Sent from my iPhone using Tapatalk


----------



## Parkway Drive (Aug 21, 2009)

the mites will be back. I wouldnt waste your time and money trying to get rid of them unless the population is extremely large that it could stress out your frogs.


----------



## Dart girl (Sep 25, 2013)

I'm gonna try the yeast and sugar water. These are items I have at home. 


Sent from my iPhone using Tapatalk


----------



## bsr8129 (Sep 23, 2010)

Something quicker then yeast and sugar water. Is baking soda and vinegar much quicker way to make a lot of CO2.


----------



## Pumilo (Sep 4, 2010)

Mites are everywhere. Mites are in every vivarium, everywhere. Mites are widespread across the planet. You will NEVER eliminate them from your vivarium permanently. 

Here it comes again...Show me a vivarium without mites, and I will show you a frogkeeper in need of a good pair of glasses.

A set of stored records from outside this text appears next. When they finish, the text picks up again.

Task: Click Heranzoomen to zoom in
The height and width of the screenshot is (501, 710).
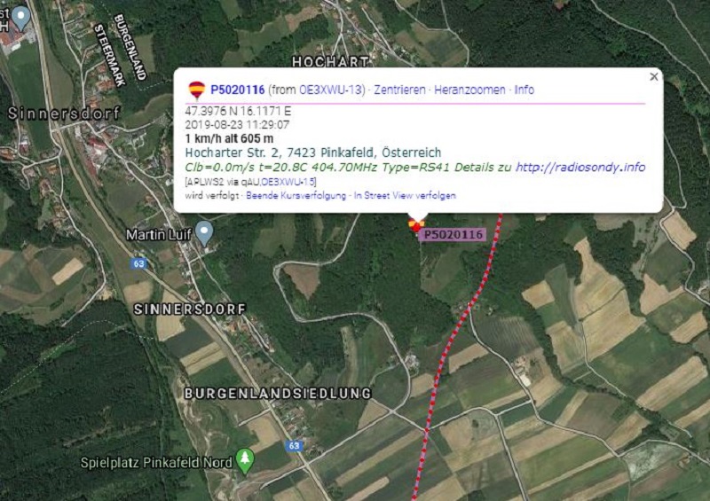Action: click(x=469, y=90)
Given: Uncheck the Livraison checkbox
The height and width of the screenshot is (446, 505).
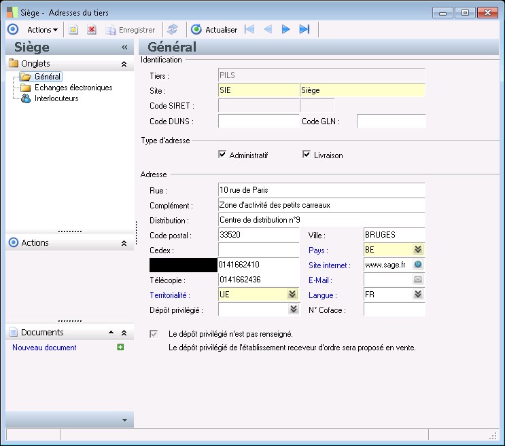Looking at the screenshot, I should point(307,155).
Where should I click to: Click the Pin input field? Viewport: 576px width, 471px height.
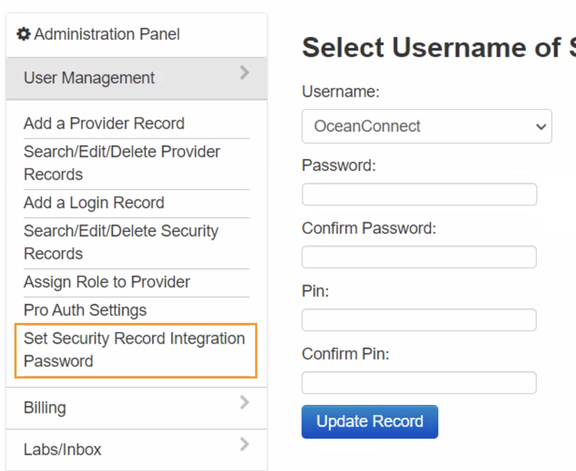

Choose your battles and give that one up now. Save the warfare for something that matters, and for something that you have a prayer of winning. Instead, worry about your culturing areas, which are NOT right by your frog tank, right? You need a "clean" area to culture in, set up with mite paper. Flies in one spot, springtails and isopods in another, ideally _at least_ separated by a shelf. 

To sum it up in one sentence, "Keep the mites out of your cultures (or at least in control), and for the most part, you simply don't have to worry about the mites in your vivarium.".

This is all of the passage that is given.